Effects of D-Ala2-D-Leu5-enkephalin, microinjected into the supraoptic and paraventricular nuclei, on urine outflow rate.

The effects of D-Ala2-D-Leu5-enkephalin (DADL, a delta-opioid agonist), microinjected directly into the hypothalamic supraoptic (SON) and paraventricular (PVN) nuclei, on urine outflow rate, urinary osmotic pressure, blood pressure, heart rate, respiratory rate and rectal temperature were investigated in water-loaded and ethanol-anesthetized rats. The microinjection of DADL into both the nuclei decreased urine outflow rate in a dose-dependent manner with an increase in urinary osmotic pressure, but did not change the other recorded parameters.

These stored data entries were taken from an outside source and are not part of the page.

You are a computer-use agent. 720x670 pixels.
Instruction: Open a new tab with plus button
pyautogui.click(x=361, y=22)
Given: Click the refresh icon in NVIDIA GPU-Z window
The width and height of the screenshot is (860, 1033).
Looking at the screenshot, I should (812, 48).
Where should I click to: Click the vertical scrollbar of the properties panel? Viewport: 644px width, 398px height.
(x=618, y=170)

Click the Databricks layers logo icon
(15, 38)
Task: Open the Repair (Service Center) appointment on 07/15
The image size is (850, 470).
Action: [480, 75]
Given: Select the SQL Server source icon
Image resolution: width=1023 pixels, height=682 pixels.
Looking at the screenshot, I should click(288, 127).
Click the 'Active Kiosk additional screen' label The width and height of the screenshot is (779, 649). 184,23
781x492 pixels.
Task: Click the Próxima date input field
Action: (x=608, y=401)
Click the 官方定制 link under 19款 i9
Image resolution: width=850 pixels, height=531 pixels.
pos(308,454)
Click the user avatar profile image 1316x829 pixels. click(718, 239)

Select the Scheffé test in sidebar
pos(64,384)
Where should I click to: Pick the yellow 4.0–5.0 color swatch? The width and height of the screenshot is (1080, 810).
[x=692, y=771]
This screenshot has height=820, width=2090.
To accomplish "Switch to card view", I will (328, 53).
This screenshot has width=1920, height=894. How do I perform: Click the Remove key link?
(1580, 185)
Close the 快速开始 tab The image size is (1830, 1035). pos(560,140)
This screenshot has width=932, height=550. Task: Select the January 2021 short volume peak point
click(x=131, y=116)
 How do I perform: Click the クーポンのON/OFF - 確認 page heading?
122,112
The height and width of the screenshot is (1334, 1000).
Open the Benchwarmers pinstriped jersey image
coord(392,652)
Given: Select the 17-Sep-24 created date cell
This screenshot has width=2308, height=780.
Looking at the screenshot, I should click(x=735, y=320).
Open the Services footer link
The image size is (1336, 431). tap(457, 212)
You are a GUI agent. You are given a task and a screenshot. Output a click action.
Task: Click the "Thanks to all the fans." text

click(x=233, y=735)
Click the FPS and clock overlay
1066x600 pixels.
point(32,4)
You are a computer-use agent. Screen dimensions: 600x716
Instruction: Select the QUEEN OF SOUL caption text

The DADL-induced antidiuretic effect in the SON was inhibited by naloxone, but not by atropine, phenoxybenzamine, timolol nor a vasopressin antagonist, d(CH2)5-D-Tyr(Et)VAVP. The effect in the PVN was inhibited by naloxone, atropine, timolol and d(CH2)5-D-Tyr(Et)VAVP, but not by phenoxybenzamine. These results suggest that DADL causes antidiuretic effects mediated through opioid receptors in both the SON and PVN, and the underlying mechanisms are different between them. Involvement of delta-opioid receptors in the DADL-induced antidiureses was discussed.